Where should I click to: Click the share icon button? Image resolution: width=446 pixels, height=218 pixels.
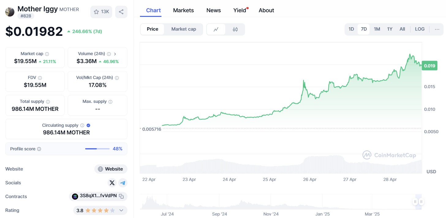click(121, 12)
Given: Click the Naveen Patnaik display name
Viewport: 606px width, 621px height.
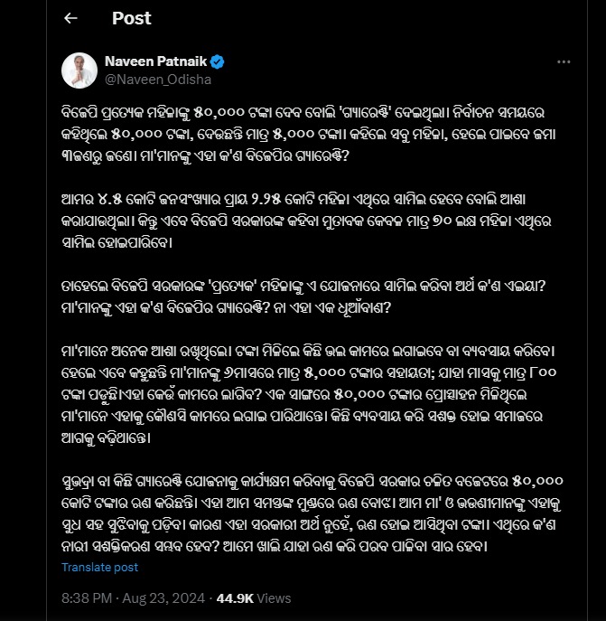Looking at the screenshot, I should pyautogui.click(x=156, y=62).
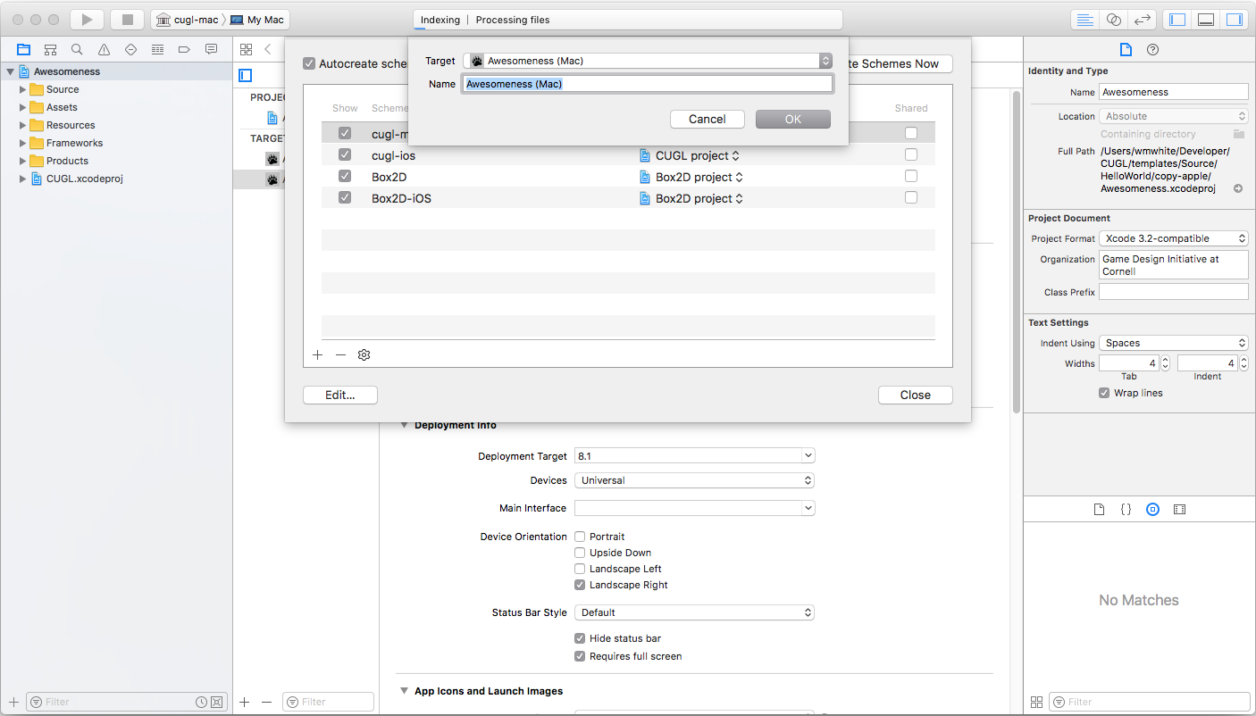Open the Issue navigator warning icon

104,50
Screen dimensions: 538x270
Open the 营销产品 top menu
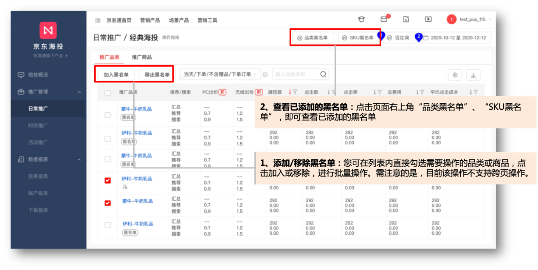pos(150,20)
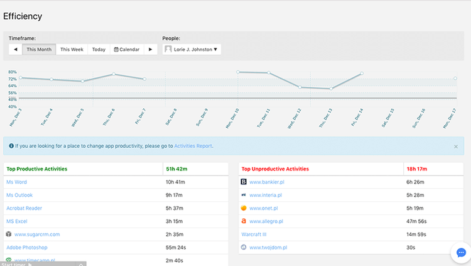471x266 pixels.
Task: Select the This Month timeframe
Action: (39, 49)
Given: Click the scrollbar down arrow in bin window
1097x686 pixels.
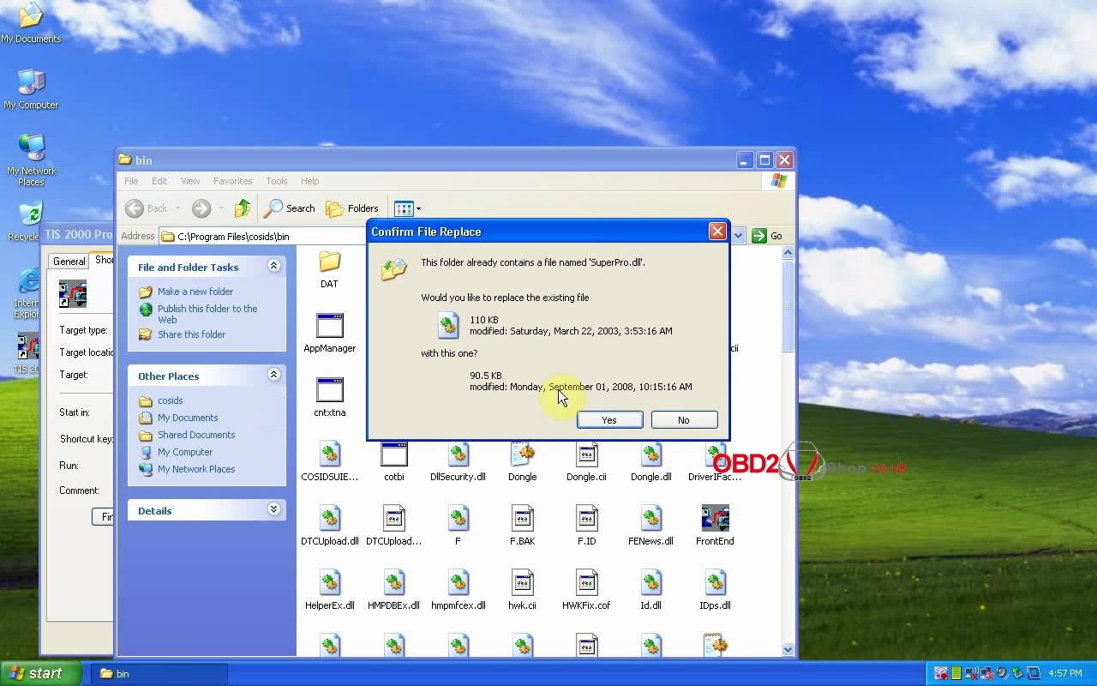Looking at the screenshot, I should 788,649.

* * *

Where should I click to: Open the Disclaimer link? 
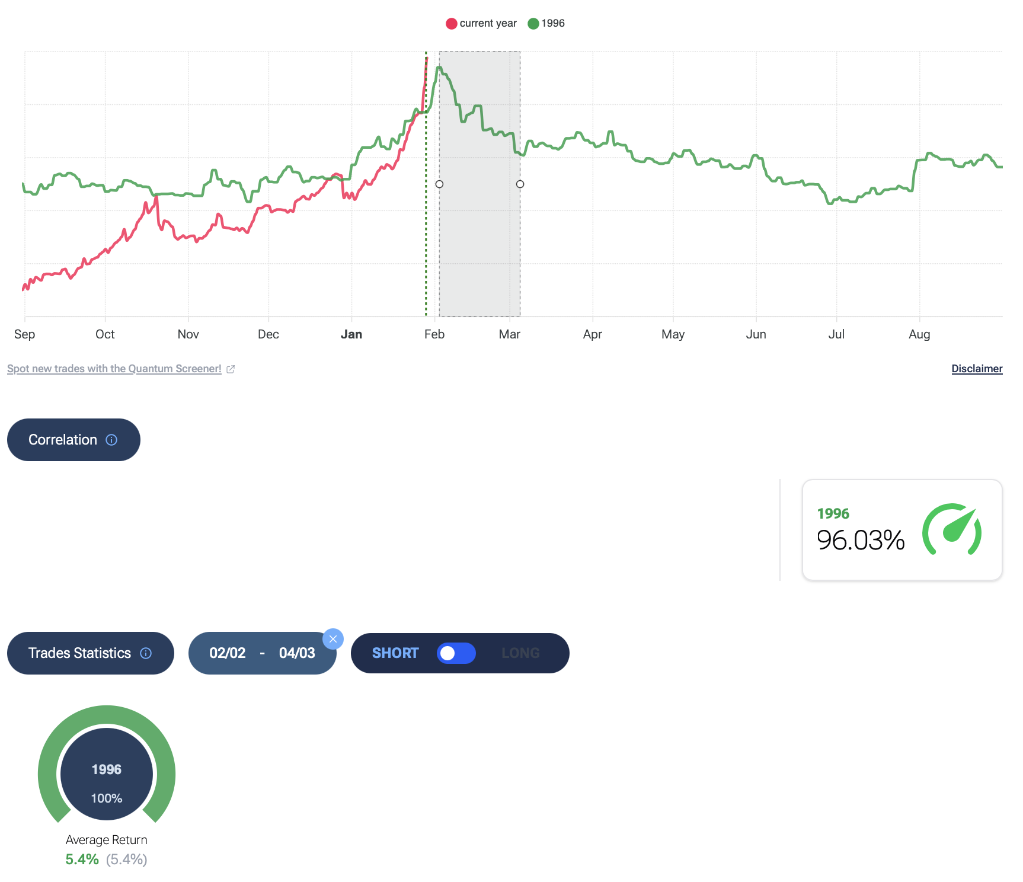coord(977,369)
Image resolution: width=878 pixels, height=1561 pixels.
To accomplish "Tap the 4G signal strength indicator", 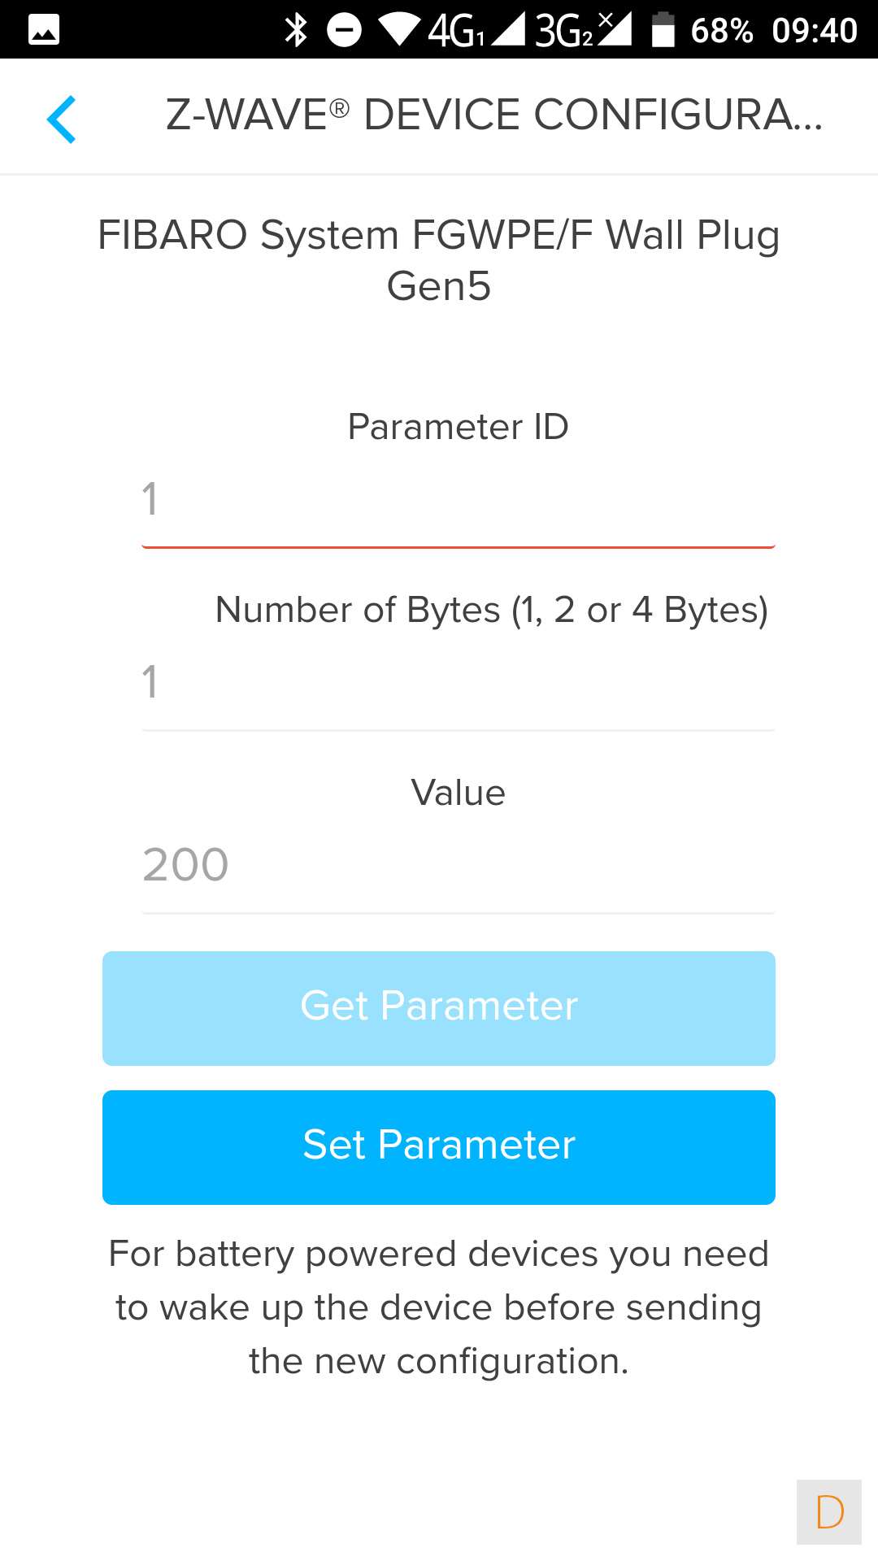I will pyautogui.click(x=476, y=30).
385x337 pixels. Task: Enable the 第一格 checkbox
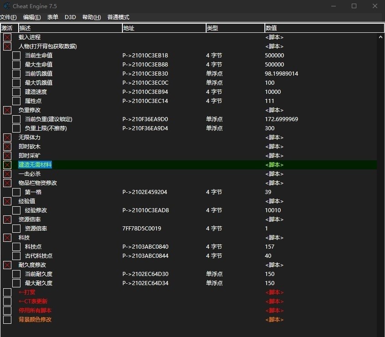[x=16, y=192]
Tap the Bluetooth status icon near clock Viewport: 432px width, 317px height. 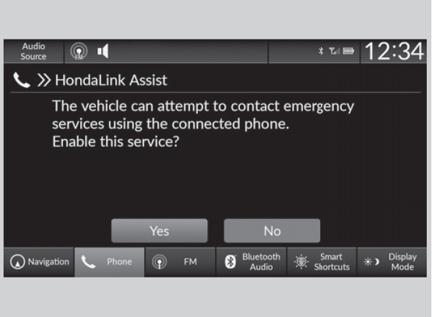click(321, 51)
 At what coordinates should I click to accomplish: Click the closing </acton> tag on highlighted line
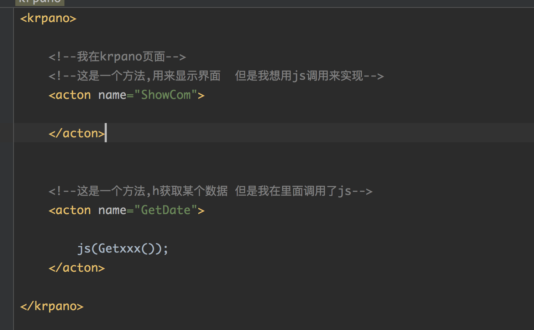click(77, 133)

* * *

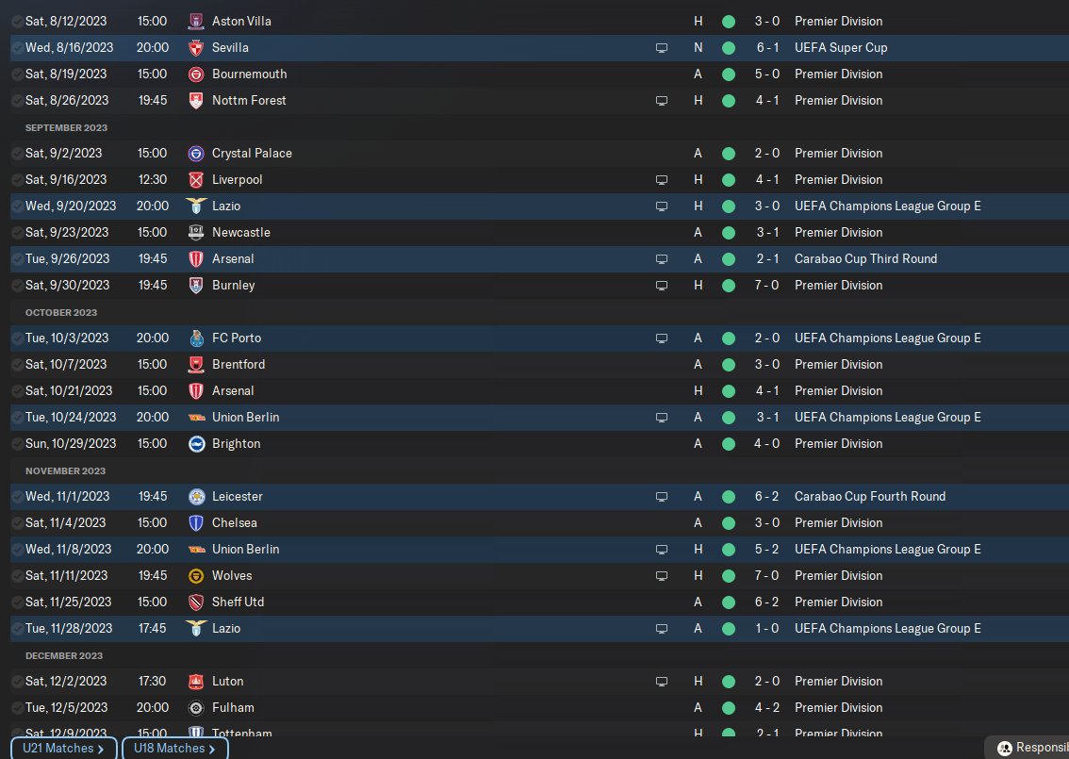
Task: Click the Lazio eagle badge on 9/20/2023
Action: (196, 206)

* * *

▶ _What needs to be done_
Copy out every line of the listing that contains the string "Given".

▶ _Written answer_
Given: Click the Naveen Patnaik display name
Given: Click the scrollbar down arrow in bin window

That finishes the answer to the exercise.